→ **Exercise instructions**
Retype, without pictures, the line holding "This screenshot has" and each line below it through the final line.

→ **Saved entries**
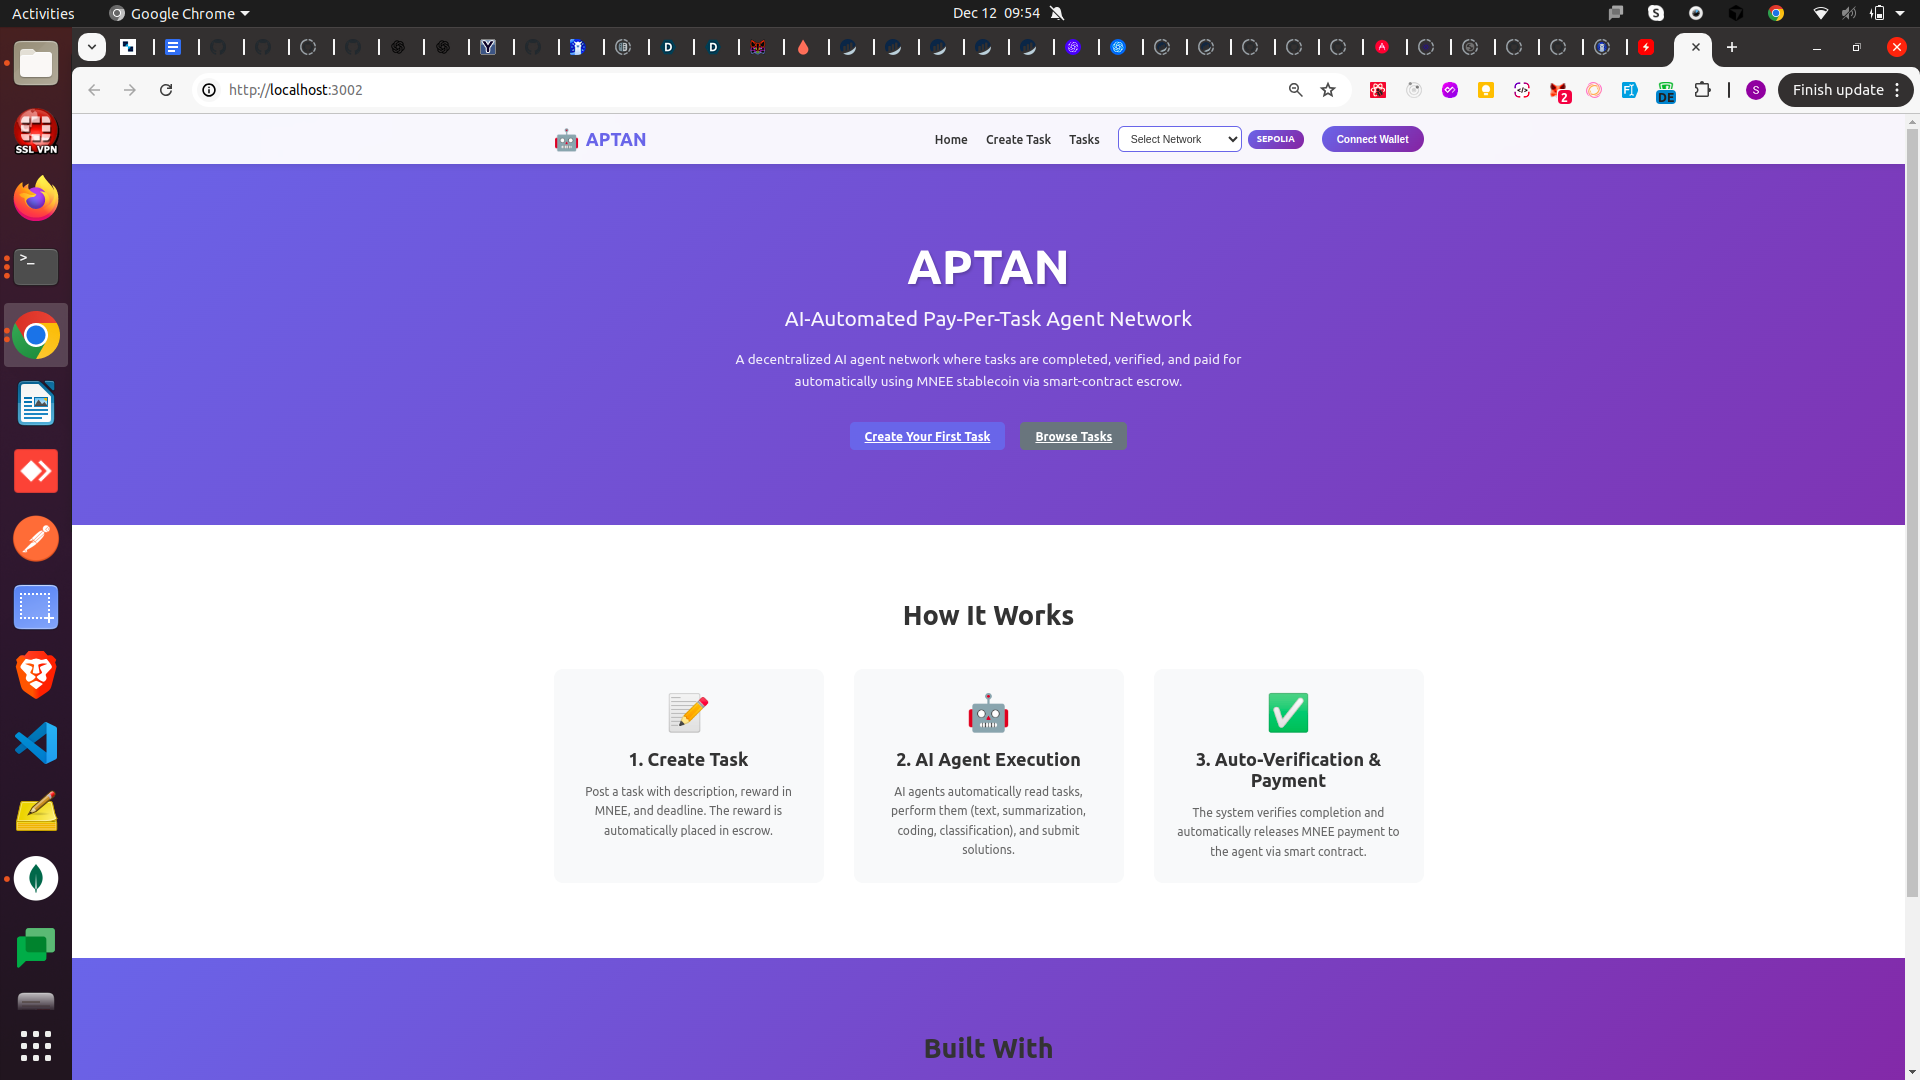
Task: Expand the Select Network dropdown
Action: click(1179, 139)
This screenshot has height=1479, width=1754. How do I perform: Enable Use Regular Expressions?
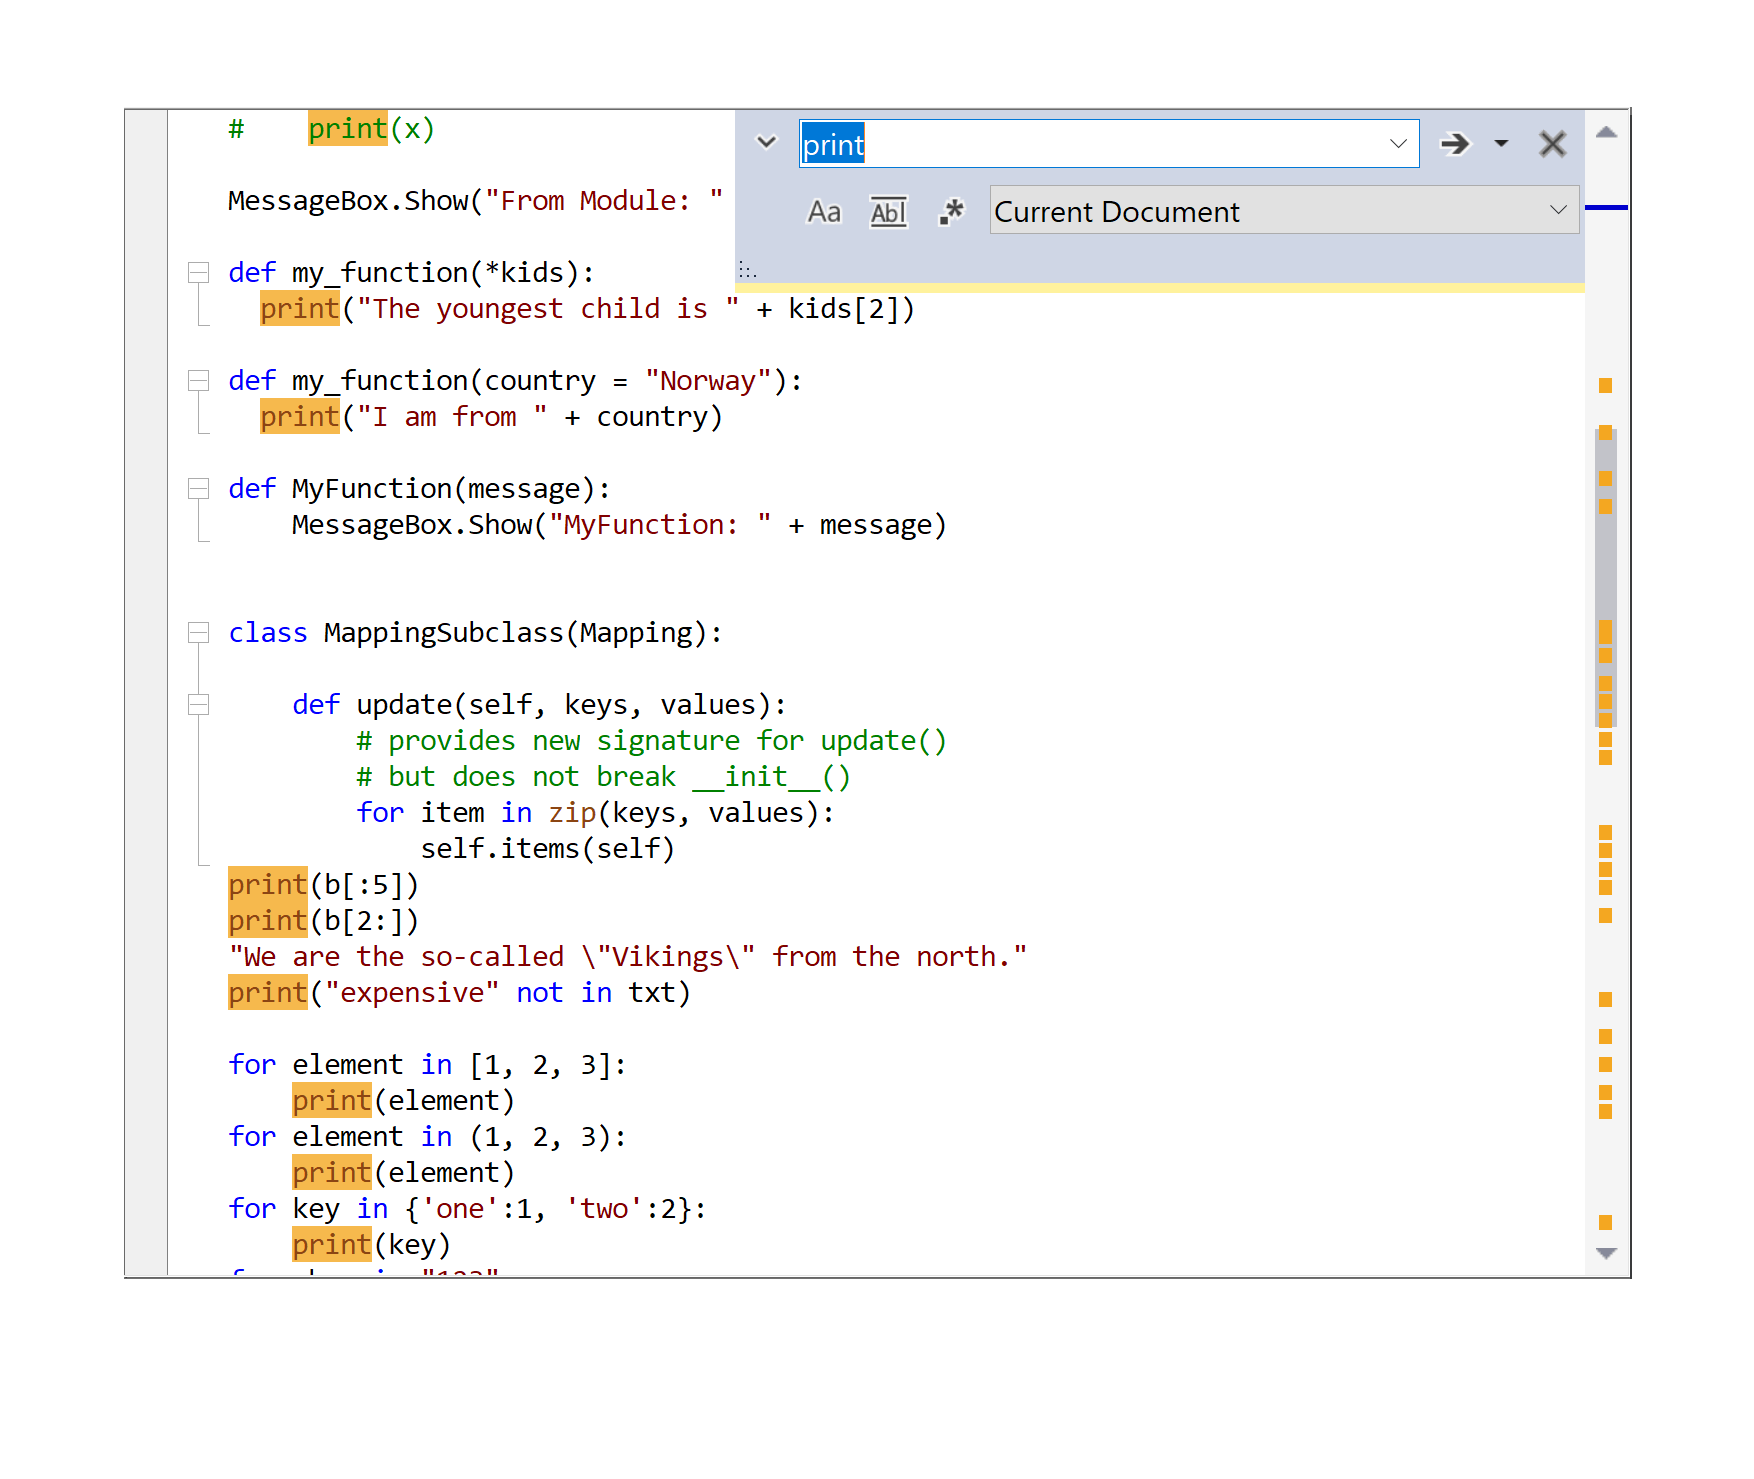pyautogui.click(x=951, y=211)
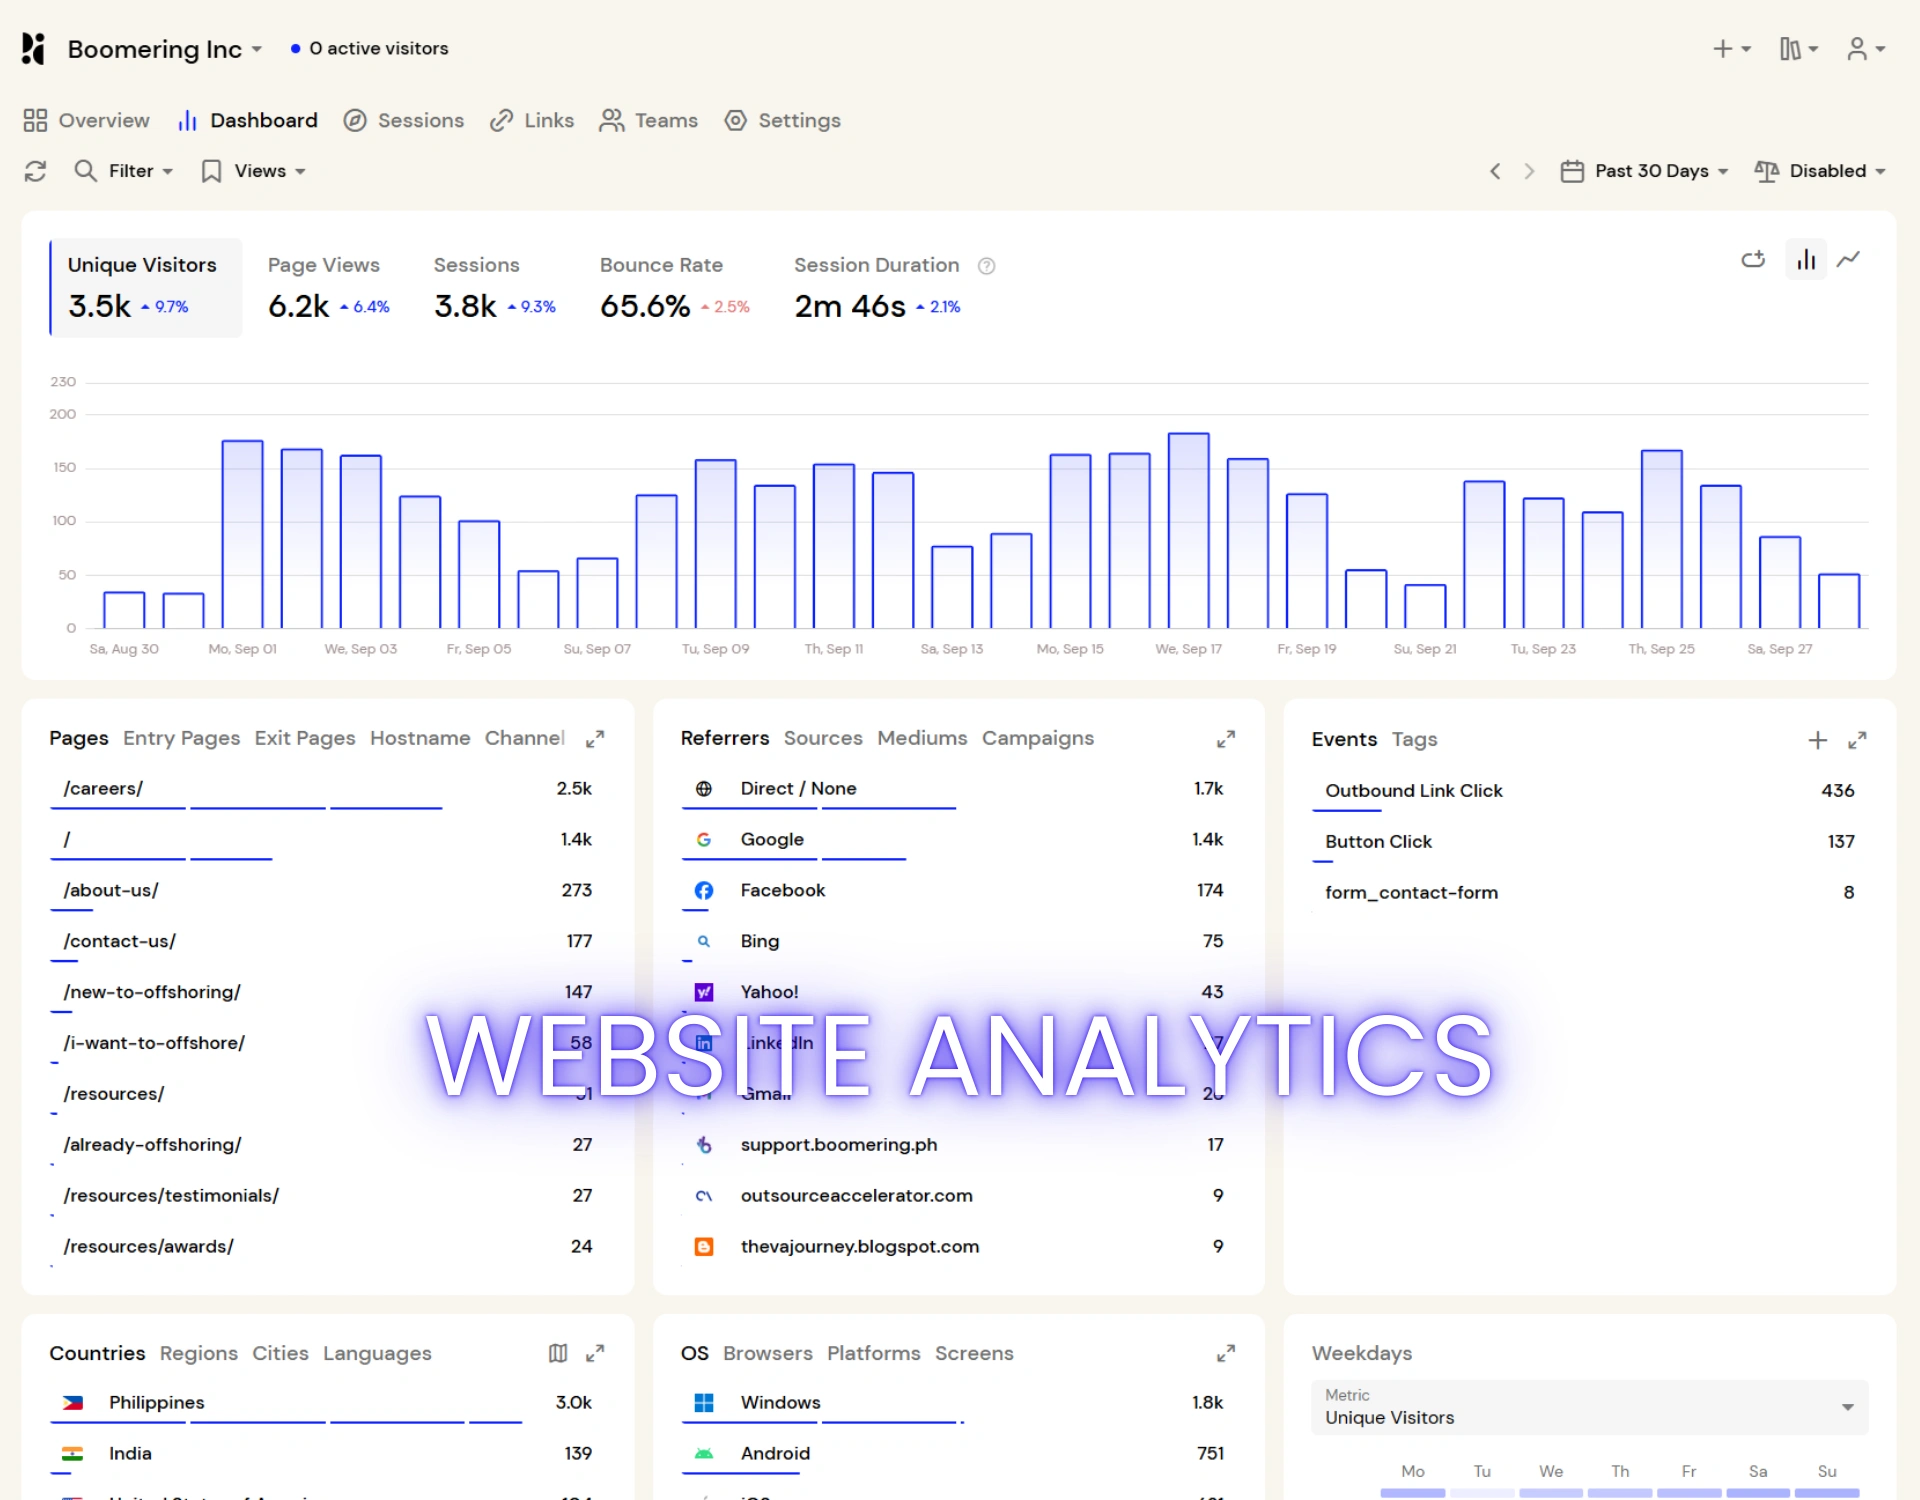
Task: Add a new event with plus icon
Action: coord(1817,740)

→ **Completed exercise**
This screenshot has height=1479, width=1754. How do I perform: Enable Use Regular Expressions?
pyautogui.click(x=951, y=211)
Task: Add a new event with plus icon
Action: coord(1817,740)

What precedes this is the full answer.